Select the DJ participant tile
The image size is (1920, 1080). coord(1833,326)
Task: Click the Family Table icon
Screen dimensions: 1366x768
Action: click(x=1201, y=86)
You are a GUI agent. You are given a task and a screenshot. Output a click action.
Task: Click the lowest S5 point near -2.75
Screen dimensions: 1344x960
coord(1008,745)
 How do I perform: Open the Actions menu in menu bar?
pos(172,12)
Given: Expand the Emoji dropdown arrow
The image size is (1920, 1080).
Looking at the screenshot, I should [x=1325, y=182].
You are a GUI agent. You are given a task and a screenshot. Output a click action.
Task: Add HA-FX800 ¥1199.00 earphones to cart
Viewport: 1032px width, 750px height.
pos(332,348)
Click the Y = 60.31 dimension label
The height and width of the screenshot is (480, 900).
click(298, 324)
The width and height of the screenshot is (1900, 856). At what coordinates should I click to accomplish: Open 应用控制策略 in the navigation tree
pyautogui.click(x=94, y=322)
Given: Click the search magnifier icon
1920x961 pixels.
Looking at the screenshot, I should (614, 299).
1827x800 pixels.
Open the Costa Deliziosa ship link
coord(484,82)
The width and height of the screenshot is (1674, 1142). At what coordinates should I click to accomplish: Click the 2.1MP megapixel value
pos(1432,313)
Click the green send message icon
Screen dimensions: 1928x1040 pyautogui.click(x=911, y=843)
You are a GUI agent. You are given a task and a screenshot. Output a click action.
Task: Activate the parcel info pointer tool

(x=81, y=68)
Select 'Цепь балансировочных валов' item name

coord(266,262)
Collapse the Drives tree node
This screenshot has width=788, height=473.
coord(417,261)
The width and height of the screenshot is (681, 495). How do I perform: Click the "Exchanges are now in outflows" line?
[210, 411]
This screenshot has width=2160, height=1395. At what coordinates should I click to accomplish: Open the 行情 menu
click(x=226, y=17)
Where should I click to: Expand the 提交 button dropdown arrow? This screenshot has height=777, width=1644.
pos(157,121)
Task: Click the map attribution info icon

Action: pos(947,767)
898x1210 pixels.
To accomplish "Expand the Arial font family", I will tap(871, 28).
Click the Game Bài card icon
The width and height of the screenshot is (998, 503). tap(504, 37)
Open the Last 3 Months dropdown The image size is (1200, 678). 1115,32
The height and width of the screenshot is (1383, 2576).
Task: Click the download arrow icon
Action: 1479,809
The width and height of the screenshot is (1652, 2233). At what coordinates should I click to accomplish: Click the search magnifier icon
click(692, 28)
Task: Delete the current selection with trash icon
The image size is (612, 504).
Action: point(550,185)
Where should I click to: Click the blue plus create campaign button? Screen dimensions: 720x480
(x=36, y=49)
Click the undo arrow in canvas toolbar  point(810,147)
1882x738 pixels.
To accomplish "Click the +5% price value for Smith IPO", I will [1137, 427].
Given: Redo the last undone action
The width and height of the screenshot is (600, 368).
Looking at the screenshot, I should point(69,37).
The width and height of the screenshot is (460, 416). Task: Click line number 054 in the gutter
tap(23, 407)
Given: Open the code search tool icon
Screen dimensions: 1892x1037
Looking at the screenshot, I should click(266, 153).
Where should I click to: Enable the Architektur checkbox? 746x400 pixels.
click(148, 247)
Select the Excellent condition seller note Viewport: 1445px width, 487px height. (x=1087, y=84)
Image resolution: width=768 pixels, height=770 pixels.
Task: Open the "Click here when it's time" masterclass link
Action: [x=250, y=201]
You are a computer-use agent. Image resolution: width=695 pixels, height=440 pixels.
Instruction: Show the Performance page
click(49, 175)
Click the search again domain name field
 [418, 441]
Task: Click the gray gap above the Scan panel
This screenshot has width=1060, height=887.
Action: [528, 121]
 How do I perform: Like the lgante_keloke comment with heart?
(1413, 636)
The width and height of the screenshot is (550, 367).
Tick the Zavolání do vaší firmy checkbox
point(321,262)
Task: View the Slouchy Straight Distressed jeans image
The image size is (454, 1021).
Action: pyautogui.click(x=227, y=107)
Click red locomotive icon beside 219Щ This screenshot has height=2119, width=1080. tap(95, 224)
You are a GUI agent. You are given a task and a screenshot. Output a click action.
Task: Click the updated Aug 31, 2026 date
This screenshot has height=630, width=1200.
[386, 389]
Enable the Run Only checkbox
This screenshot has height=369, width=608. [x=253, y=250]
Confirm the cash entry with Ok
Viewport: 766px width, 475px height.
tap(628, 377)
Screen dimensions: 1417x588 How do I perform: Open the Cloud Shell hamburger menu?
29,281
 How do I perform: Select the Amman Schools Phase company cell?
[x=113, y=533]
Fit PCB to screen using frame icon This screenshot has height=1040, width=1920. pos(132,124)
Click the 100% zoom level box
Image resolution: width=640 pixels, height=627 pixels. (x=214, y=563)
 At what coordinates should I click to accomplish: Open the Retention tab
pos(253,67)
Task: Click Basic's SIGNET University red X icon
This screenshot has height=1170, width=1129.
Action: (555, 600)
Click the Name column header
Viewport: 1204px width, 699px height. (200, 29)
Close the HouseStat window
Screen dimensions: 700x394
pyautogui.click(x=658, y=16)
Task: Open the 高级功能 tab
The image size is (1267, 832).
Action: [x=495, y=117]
* * *
Exercise prompt. Copy out the entries word for word, from the start of the entries through the line that contains "coord(1008,745)", with both ends included.

Answer to this task.
Select the DJ participant tile
The image size is (1920, 1080). coord(1833,326)
Task: Click the Family Table icon
Screen dimensions: 1366x768
Action: click(x=1201, y=86)
You are a GUI agent. You are given a task and a screenshot. Output a click action.
Task: Click the lowest S5 point near -2.75
Screen dimensions: 1344x960
coord(1008,745)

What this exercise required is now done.